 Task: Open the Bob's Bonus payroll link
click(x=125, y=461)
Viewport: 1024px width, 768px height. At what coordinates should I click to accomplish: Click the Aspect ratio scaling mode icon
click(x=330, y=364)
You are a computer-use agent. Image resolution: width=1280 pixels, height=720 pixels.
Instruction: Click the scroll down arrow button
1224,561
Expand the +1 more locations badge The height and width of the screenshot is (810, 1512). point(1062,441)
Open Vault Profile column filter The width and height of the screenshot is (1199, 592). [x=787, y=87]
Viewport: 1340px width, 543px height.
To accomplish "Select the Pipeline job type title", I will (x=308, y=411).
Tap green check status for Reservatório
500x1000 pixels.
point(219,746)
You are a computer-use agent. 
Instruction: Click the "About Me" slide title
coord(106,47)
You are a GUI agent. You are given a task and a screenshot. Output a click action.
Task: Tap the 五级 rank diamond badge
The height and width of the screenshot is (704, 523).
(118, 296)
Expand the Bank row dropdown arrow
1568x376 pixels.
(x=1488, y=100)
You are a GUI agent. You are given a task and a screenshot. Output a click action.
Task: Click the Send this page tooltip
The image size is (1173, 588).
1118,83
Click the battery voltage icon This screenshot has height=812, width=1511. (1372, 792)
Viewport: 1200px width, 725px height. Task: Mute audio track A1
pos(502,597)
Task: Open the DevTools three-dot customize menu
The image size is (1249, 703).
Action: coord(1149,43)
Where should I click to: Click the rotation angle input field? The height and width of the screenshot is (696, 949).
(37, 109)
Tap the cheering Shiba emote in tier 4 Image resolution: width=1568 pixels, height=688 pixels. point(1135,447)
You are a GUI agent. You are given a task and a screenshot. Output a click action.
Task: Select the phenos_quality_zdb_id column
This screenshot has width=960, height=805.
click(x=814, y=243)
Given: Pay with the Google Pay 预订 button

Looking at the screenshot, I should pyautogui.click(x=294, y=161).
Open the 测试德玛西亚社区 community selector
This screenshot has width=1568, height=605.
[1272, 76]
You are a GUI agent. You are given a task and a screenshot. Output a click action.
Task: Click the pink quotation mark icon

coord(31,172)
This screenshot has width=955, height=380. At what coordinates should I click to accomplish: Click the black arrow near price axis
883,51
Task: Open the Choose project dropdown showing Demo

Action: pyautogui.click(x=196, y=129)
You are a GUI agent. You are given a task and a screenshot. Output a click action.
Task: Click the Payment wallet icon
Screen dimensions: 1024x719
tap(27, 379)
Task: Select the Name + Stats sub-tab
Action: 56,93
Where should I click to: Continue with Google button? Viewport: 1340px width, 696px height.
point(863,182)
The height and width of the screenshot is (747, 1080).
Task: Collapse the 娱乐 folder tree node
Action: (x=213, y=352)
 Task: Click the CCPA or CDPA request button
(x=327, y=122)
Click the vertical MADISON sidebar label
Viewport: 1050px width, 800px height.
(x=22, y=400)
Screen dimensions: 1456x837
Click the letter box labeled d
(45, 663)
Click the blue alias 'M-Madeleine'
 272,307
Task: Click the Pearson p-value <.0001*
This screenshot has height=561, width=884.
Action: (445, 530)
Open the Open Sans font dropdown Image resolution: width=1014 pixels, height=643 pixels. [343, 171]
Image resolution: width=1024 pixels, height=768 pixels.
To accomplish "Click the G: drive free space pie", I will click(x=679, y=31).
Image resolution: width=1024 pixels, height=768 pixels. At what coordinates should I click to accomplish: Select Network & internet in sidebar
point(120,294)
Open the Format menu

**WHAT TO PRODUCE**
For the string "Expand", go through the entries above and copy each line where it occurs.

**COMPLETED EXERCISE**
Expand the +1 more locations badge The height and width of the screenshot is (810, 1512). point(1062,441)
Expand the Bank row dropdown arrow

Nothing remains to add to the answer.